Here's a long-form listing showing the permissions on the final grades in the course Vlad is teaching:
$ ls -l final.grd
-rwxrwxrwx 1 vlad bio 4215 2010-08-29 22:30 final.grd
Whoops: everyone in the world can read it—and what's worse, modify it! (They could also try to run the grades file as a program, which would almost certainly not work.)
The command to change the owner's permissions to rw-
is:
$ chmod u=rw final.grd
The 'u' signals that we're changing the privileges
of the user (i.e., the file's owner),
and rw
is the new set of permissions.
A quick ls -l
shows us that it worked,
because the owner's permissions are now set to read and write:
$ ls -l final.grd
-rw-rwxrwx 1 vlad bio 4215 2010-08-30 08:19 final.grd
Let's run chmod
again to give the group read-only permission:
$ chmod g=r final.grd
$ ls -l final.grd
-rw-r--rw- 1 vlad bio 4215 2010-08-30 08:19 final.grd
And finally, let's give "all" (everyone on the system who isn't the file's owner or in its group) no permissions at all:
$ chmod a= final.grd
$ ls -l final.grd
-rw-r----- 1 vlad bio 4215 2010-08-30 08:20 final.grd
Here, the 'a' signals that we're changing permissions for "all", and since there's nothing on the right of the "=", "all"'s new permissions are empty.
We can search by permissions, too.
Here, for example, we can use -type f -perm -u=x
to find files
that the user can execute:
$ find . -type f -perm -u=x
./tools/format
./tools/stats
Before we go any further,
let's run ls -a -l
to get a long-form listing that includes directory entries that are normally hidden:
$ ls -a -l
drwxr-xr-x 1 vlad bio 0 2010-08-14 09:55 .
drwxr-xr-x 1 vlad bio 8192 2010-08-27 23:11 ..
-rw-rw-r-- 1 vlad bio 1158 2010-07-11 08:22 safety.txt
-rwxr-xr-x 1 vlad bio 31988 2010-07-23 20:04 setup
-rw-rw-r-- 1 vlad bio 2312 2010-07-11 08:23 waiver.txt
The permissions for .
and ..
(this directory and its parent) start with a 'd'.
But look at the rest of their permissions:
the 'x' means that "execute" is turned on.
What does that mean?
A directory isn't a program—how can we "run" it?
In fact, 'x' means something different for directories.
It gives someone the right to traverse the directory, but not to look at its contents.
The distinction is subtle, so let's have a look at an example.
Vlad's home directory has three subdirectories called venus
, mars
, and pluto
:
Each of these has a subdirectory in turn called notes
,
and those sub-subdirectories contain various files.
If a user's permissions on venus
are 'r-x',
then if she tries to see the contents of venus
and venus/notes
using ls
,
the computer lets her see both.
If her permissions on mars
are just 'r–',
then she is allowed to read the contents of both mars
and mars/notes
.
But if her permissions on pluto
are only '–x',
she cannot see what's in the pluto
directory:
ls pluto
will tell her she doesn't have permission to view its contents.
If she tries to look in pluto/notes
, though, the computer will let her do that.
She's allowed to go through pluto
, but not to look at what's there.
This trick gives people a way to make some of their directories visible to the world as a whole
without opening up everything else.
Those are the basics of permissions on Unix.
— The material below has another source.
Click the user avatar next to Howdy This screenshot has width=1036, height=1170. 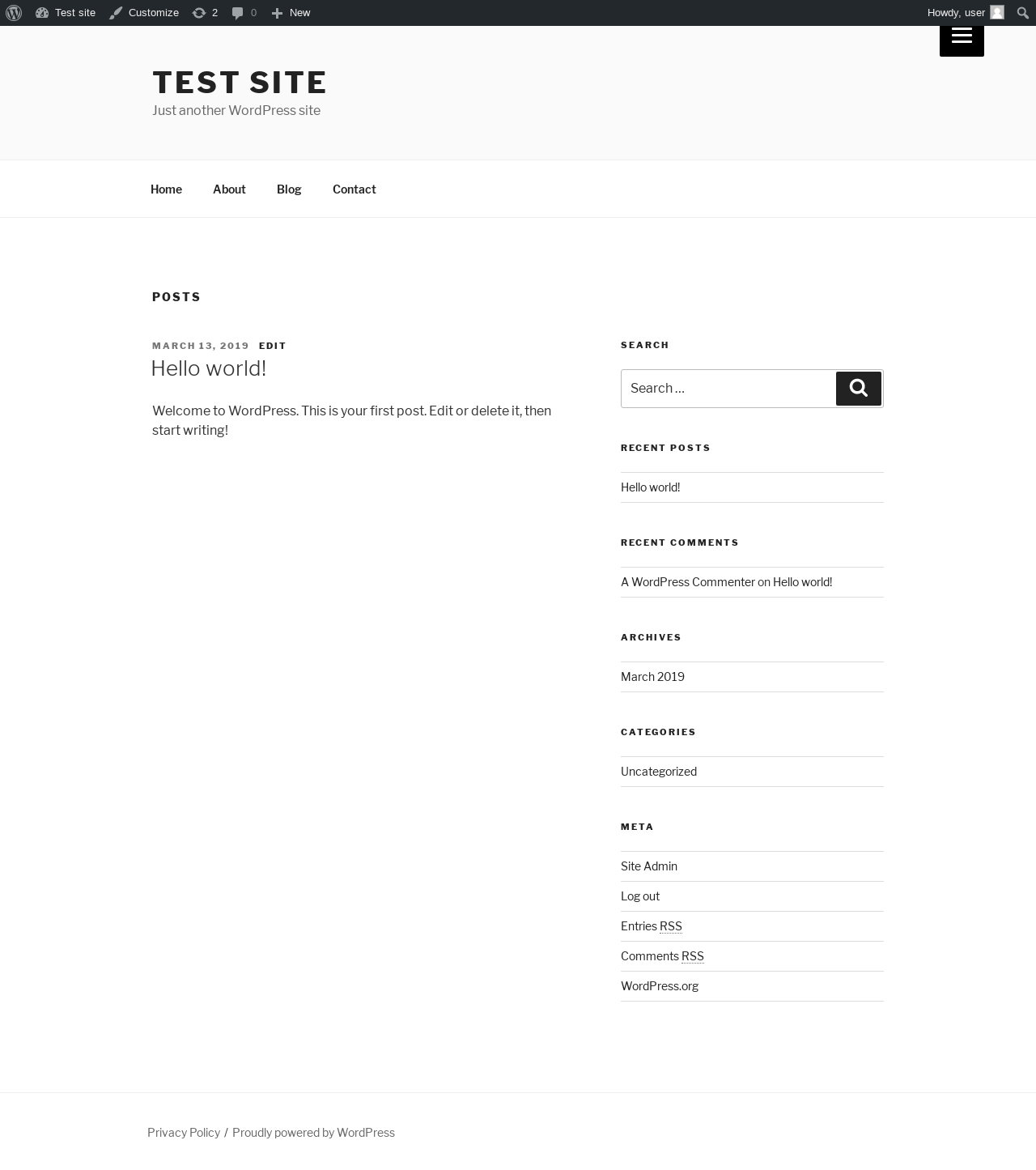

As we said at the outset, though, things work differently on Windows. There, permissions are defined by access control lists, or ACLs. An ACL is a list of pairs, each of which combines a "who" with a "what". For example, you could give the Mummy permission to append data to a file without giving him permission to read or delete it, and give Frankenstein permission to delete a file without being able to see what it contains.
This is more flexible that the Unix model, but it's also more complex to administer and understand on small systems. (If you have a large computer system, nothing is easy to administer or understand.) Some modern variants of Unix support ACLs as well as the older read-write-execute permissions, but hardly anyone uses them.